Saved entries
================================
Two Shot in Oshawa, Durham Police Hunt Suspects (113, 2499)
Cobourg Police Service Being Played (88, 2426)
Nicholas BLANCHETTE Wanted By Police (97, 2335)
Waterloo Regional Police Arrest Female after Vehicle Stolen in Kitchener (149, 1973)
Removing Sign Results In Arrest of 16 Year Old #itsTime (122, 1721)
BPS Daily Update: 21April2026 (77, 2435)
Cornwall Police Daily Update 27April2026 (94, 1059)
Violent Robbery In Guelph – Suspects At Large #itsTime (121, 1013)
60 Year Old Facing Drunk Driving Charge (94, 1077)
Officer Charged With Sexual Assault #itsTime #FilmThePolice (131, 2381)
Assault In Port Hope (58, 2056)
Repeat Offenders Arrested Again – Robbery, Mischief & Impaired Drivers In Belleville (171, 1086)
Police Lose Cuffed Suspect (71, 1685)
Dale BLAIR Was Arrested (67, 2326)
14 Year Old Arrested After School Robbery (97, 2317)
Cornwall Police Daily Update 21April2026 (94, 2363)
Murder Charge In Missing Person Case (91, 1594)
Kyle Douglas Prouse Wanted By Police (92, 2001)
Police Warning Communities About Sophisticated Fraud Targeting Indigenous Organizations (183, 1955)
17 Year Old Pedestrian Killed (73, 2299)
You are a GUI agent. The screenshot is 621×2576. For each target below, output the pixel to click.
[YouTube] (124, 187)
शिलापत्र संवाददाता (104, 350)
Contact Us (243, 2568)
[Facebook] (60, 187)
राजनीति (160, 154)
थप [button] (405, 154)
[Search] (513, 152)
================================
Of the entries listed above, reproduce only the lines starting at the line containing "Cobourg Police Service" and ending at the line containing "Kyle Douglas Prouse". Include both, exactly as they stand.

#### Completed exercise:
Cobourg Police Service Being Played (88, 2426)
Nicholas BLANCHETTE Wanted By Police (97, 2335)
Waterloo Regional Police Arrest Female after Vehicle Stolen in Kitchener (149, 1973)
Removing Sign Results In Arrest of 16 Year Old #itsTime (122, 1721)
BPS Daily Update: 21April2026 (77, 2435)
Cornwall Police Daily Update 27April2026 (94, 1059)
Violent Robbery In Guelph – Suspects At Large #itsTime (121, 1013)
60 Year Old Facing Drunk Driving Charge (94, 1077)
Officer Charged With Sexual Assault #itsTime #FilmThePolice (131, 2381)
Assault In Port Hope (58, 2056)
Repeat Offenders Arrested Again – Robbery, Mischief & Impaired Drivers In Belleville (171, 1086)
Police Lose Cuffed Suspect (71, 1685)
Dale BLAIR Was Arrested (67, 2326)
14 Year Old Arrested After School Robbery (97, 2317)
Cornwall Police Daily Update 21April2026 (94, 2363)
Murder Charge In Missing Person Case (91, 1594)
Kyle Douglas Prouse Wanted By Police (92, 2001)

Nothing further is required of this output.